I worked there a couple summers in early 1950s dealing with the shucks that came out the back on a conveyor belt, which were loaded onto dump trucks and hauled to farmers.
During WWII, there were German prisoners of war working there. My mother and other ladies used to take food over to them. I remember guards being on the front porch. Not sure if the prisoners were held at the little Army base in Hillsboro (now Sherwood Camper), or at the Clinton County Air Base.
Later businesses at the Canning Factory Building included a Grain & Hobby Shop, and now a company run by Susan May and daughters, Jamie & Toni, for assembling parts for the auto parts supplier in Hillsboro.
Taken about 1943-44..the girls are (front row l-r): Mary "Driz" Evans James (1941), Marian Engle Butler (1944), Eleanor Terry Cunningham (1943) Back row: Jean Terry Ongaro (1945) and Jeanne Morgan (1945)
Old Veterans Memorial Billboard and "The Fountain" (a signature piece of Leesburg). Note the "WCTU" letters (can't see the metal plaque).
Called the "Srofe Building" although Dr. Srofe did not build it, but owned it while he was a dentist for about 40 years in Leesburg (large building in the background).
Later in the 1950s, it was sometimes referred to as the masonic building. Town Telephone Exchange was on the second floor. On first floor (left side) was a bakery (first Dononoo's and later Pfister's). Originally, on the right side of first floor was Leesburg Federal and later "Green Door", a teenage hangout.

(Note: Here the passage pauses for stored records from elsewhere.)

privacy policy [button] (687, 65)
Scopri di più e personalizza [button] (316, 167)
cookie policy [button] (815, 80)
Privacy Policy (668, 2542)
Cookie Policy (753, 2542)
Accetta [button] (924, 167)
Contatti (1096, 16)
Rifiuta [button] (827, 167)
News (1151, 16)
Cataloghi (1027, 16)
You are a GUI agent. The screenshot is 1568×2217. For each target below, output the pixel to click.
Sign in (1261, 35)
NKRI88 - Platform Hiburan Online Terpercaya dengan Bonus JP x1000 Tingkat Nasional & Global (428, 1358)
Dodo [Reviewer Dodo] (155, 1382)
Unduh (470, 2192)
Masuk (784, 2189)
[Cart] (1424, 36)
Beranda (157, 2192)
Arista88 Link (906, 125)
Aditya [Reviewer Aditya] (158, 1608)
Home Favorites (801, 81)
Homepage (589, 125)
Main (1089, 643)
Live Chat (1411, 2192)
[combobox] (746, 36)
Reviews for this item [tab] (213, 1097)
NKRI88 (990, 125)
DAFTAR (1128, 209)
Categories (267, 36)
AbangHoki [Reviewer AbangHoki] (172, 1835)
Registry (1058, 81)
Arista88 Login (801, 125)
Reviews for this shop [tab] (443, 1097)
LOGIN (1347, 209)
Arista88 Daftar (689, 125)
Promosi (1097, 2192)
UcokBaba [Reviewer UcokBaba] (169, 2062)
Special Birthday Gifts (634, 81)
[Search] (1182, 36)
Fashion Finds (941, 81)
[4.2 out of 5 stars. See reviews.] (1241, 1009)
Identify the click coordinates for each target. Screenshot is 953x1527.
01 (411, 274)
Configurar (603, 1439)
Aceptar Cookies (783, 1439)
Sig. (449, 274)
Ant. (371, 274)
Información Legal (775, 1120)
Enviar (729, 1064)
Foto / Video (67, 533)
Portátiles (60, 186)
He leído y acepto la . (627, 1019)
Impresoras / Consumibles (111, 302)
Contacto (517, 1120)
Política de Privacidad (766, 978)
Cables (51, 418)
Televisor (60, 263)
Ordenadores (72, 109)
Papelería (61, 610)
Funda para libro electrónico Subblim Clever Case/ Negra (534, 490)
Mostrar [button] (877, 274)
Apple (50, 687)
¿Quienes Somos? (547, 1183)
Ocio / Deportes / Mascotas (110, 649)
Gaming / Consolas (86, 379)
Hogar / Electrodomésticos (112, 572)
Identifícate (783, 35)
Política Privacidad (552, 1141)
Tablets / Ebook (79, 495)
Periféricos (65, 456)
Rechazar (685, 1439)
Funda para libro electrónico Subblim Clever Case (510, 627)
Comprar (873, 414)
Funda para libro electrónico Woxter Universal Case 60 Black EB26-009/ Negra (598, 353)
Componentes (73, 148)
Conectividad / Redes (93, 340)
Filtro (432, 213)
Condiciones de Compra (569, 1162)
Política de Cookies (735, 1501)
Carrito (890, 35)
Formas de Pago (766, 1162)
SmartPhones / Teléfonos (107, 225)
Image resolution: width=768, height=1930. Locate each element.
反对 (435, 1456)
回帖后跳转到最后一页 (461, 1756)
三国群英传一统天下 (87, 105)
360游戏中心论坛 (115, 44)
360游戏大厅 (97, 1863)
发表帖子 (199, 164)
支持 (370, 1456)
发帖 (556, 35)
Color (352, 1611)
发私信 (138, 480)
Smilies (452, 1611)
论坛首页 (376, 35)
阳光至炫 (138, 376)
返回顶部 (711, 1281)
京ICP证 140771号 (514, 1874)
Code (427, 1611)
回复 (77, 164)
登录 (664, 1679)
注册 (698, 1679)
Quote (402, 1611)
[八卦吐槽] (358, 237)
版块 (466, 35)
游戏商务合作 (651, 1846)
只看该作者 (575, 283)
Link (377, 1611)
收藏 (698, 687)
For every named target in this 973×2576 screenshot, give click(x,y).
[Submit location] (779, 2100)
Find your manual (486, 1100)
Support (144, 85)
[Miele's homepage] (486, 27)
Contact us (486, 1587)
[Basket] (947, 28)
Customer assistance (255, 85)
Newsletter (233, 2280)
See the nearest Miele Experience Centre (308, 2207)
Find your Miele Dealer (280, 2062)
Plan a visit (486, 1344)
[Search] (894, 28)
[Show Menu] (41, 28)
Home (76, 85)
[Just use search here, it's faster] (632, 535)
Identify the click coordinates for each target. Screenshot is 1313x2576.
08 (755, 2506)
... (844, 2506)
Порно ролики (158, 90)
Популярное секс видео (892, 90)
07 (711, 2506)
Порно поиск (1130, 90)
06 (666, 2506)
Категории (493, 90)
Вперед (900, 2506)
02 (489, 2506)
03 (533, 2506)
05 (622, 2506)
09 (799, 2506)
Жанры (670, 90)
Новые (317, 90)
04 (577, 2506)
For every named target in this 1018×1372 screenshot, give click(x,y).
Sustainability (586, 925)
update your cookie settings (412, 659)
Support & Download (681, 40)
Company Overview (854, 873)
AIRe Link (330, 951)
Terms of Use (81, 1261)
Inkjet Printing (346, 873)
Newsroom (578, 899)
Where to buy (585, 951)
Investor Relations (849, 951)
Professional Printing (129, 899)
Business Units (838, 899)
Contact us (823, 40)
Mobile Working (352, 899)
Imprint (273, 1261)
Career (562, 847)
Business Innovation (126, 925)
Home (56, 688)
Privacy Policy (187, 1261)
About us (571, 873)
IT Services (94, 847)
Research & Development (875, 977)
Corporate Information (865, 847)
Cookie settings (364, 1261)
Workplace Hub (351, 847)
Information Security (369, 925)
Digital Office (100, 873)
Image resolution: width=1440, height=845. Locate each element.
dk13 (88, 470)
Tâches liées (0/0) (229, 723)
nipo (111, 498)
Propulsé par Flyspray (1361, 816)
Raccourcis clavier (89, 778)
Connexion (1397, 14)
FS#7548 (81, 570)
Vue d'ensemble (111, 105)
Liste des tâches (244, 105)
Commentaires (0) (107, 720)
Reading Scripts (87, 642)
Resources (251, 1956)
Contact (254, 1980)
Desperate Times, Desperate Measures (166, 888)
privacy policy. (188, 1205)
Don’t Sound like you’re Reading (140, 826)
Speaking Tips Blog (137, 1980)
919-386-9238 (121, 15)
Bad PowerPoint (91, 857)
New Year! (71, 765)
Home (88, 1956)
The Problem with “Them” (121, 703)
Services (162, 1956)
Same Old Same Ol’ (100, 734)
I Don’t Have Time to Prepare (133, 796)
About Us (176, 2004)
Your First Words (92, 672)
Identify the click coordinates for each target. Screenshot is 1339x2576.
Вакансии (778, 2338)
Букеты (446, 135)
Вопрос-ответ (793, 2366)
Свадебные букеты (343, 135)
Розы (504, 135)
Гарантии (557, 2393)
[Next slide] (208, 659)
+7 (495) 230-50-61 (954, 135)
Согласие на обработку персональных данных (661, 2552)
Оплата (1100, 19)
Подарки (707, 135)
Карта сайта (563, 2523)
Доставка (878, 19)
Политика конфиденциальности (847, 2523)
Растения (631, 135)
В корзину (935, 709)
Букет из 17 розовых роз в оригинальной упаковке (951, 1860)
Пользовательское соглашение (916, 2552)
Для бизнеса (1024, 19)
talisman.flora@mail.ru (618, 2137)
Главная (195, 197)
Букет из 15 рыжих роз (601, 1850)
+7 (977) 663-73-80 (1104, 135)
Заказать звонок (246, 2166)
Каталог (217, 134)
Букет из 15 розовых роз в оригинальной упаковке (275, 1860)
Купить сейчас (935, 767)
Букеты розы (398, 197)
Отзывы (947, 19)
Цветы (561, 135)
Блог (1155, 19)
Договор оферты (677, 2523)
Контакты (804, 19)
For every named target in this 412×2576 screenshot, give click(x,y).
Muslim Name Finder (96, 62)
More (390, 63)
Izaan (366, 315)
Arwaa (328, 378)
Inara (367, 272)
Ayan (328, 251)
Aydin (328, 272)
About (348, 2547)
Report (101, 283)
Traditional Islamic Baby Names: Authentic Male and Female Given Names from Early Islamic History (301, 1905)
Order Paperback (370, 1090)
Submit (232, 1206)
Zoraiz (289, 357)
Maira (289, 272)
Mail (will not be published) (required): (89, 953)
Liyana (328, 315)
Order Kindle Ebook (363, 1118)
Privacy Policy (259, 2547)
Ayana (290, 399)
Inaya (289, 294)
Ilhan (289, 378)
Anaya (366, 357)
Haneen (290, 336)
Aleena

Apartment on second floor was occupied by Helen VanWinkle and sons. Helen was one of the telephone operators. Another one was Carrie Duncanson. The Masonic Lodge was on the third floor.
On the right side of the building (behind fountain) was an office area - an insurance company first owned by Charley Teter then Donald McCoppin. It later moved to office in building where Vets Memorial is now. Lew Duncan bought the business from Mr. McCoppin in 1963 and subsequently the business is now owned by Kay Simmons.
Dr. Srofe lived in the second house on S. High St. from South St. and across from Buddy Griffith...two sons - Garner (about 1927) and Bill (class of 1931)...both graduated from Leesburg High School. Dr. Srofe's granddaughter (Florida resident) contacted me last summer. Came to Leesburg and Marian Butler arranged for her to see the inside of her grandmother's home for the first time in over 50 years.
The Srofe Building apparently burned in 1960s and later was torn down. At the same time, the fountain was torn down for some reason.
Hardy's Mill...not sure if this was a grist or woolen mill...and probably located down at the end of Mill Trace next to creek. You can still see stones in the side of the hill (behind the trailer on N. High St.) from an old mill. This area seems to have been where the beginning of Leesburg took place.
The Central House Hotel... located in the lot across from now Fifth Third Bank. In 1940s-50s, owned by Bob Cunningham's parents, Walter (Butch) & Hazel. They also had a restaurant and lived upstairs.
Top photo - 1912
Bottom photo - early 1950's
Street view from hotel.
Mack Sauer promoted Leesburg all the time and became Leesburg's most famous person. Although not born and raised here, he bought the Leesburg Citizen in 1930's and started "Breakfast at Sauer's" radio program about 1947-48 on Middletown WPFB at 7:30-8am during the week. He broadcast from his living room above a pizza place for a few years and later in a studio in the back of first floor. Leesburg was the center of the five-county area since it had the only radio program in the 1950s.
Mack, about 5'6", was a dynamic person whom everybody loved. He wrote two books - "Ramblings and Rumblings" and "The Editor Squeaks". He also loved to pull jokes on people.
Mack became a national-known speaker, giving a mix of comedy and patriotism during his presentations. He died in 1958. His two children are still living - Ann (class of 1946) lives in Sedona, AZ with her son, and Mack, Jr. (class of 1952) lives in Carrollton, OH. "He was one of a kind."